Mecanismos semelhantes podem estar em jogo no desenvolvimento social de outros vertebrados, incluindo humanos. O agrupamento social é uma estratégia de sobrevivência comum em todo o reino animal. “É um dos comportamentos mais preservados ao longo da evolução”, disse Livia Hecke Morais, bióloga pesquisadora do Instituto de Tecnologia da Califórnia que não esteve envolvida nos novos estudos.

Na verdade, Washbourne e Eisen já haviam identificado neurônios sociais quase idênticos em camundongos. “Se você puder encontrar os mesmos tipos de células entre um peixe e um camundongo, provavelmente poderá encontrar os mesmos tipos de células em humanos”, disse Washbourne.

Quando os peixes-zebra têm cerca de duas semanas de idade, eles normalmente começam a socializar em grupos chamados cardumes.

Morais alertou, no entanto, que nem o peixe-zebra nem o camundongo são análogos perfeitos para os seres humanos – ou um para o outro. As vias neurais são um pouco diferentes em peixes e camundongos, disse ela. E cada um desses organismos tem um conjunto distinto de micróbios intestinais, que podem liberar diferentes sinais químicos.

No entanto, o princípio pode ser amplamente verdadeiro para diversos grupos de organismos. É possível que diferentes produtos químicos microbianos ainda possam influenciar a abundância microglial nos cérebros de peixes-zebra, camundongos, humanos e outros animais, disse Eisen. Mas ela concorda que é perigoso confundir inequivocamente diferentes espécies. Organismos modelo “não são exatamente iguais às pessoas”, disse ela.

Uma multiplicidade de microbiomas

No futuro, Eisen, Washbourne e suas equipes querem identificar exatamente como os micróbios intestinais do peixe-zebra enviam sinais para seu cérebro. Eles também querem estabelecer quanto tempo é o período sensível para o neurodesenvolvimento, para ver se a intervenção precoce no intestino pode colocar o desenvolvimento do cérebro de volta nos trilhos. Eventualmente, eles esperam que esta pesquisa forneça uma compreensão mais profunda de como os distúrbios do neurodesenvolvimento surgem nas pessoas – embora isso possa ser difícil.

“A questão é que a hipótese precisa ser testada em humanos”, disse Margolis, “mas isso é muito desafiador de fazer”. A logística de projetar um ensaio clínico para testar intervenções intestinais em bebês humanos seria difícil porque condições como o transtorno do espectro autista geralmente não são diagnosticadas até os 7 anos de idade ou mais, provavelmente muito depois do fechamento da janela crítica.
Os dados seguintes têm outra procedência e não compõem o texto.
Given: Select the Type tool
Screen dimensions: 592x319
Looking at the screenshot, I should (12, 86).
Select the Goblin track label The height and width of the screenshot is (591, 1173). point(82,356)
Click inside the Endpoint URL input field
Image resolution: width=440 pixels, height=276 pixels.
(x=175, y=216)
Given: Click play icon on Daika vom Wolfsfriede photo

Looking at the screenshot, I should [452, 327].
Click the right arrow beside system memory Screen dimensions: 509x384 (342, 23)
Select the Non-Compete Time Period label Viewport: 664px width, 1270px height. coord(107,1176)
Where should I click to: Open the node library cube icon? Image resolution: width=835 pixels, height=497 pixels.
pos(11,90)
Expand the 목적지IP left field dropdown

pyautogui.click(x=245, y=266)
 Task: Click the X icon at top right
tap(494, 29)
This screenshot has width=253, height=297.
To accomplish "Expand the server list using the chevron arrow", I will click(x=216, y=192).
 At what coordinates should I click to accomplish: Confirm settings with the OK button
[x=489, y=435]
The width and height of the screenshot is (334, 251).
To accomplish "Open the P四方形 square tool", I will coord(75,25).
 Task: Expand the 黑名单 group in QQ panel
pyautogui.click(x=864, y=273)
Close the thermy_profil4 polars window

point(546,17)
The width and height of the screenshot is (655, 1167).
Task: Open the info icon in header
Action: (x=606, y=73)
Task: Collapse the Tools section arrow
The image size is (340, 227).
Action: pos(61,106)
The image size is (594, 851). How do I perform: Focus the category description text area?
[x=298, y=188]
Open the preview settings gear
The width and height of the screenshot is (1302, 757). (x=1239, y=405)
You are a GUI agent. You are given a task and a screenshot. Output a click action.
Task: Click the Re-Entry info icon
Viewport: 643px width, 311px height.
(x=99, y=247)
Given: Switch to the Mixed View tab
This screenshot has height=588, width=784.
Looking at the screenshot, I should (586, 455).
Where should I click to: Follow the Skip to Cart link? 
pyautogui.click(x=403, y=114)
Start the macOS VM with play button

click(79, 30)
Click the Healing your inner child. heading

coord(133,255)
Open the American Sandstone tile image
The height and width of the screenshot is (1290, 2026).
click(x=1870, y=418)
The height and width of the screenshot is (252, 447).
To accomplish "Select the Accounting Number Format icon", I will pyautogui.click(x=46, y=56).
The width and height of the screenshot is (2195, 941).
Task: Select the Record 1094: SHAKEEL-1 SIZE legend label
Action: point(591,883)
Os microbiomas também variam significativamente mesmo entre indivíduos da mesma espécie. Duas pessoas que parecem quase idênticas na maioria dos aspectos podem ter comunidades microbianas intestinais que diferem em mais de 70%. Simplesmente olhar para o microbioma de uma pessoa não é uma ferramenta de diagnóstico útil para distúrbios do neurodesenvolvimento. “Não existe um microbioma de autismo”, disse Margolis.

Para Washbourne, se esse período sensível de desenvolvimento existir em humanos, poderia tornar a intervenção quase impossível. “Acho que não estamos chegando mais perto de uma bala mágica”, disse ele. Mas mesmo ser capaz de caracterizar o efeito do intestino no cérebro de alguma forma ajuda a desvendar um mistério humano profundamente complexo. Por enquanto, ele disse, isso é o suficiente.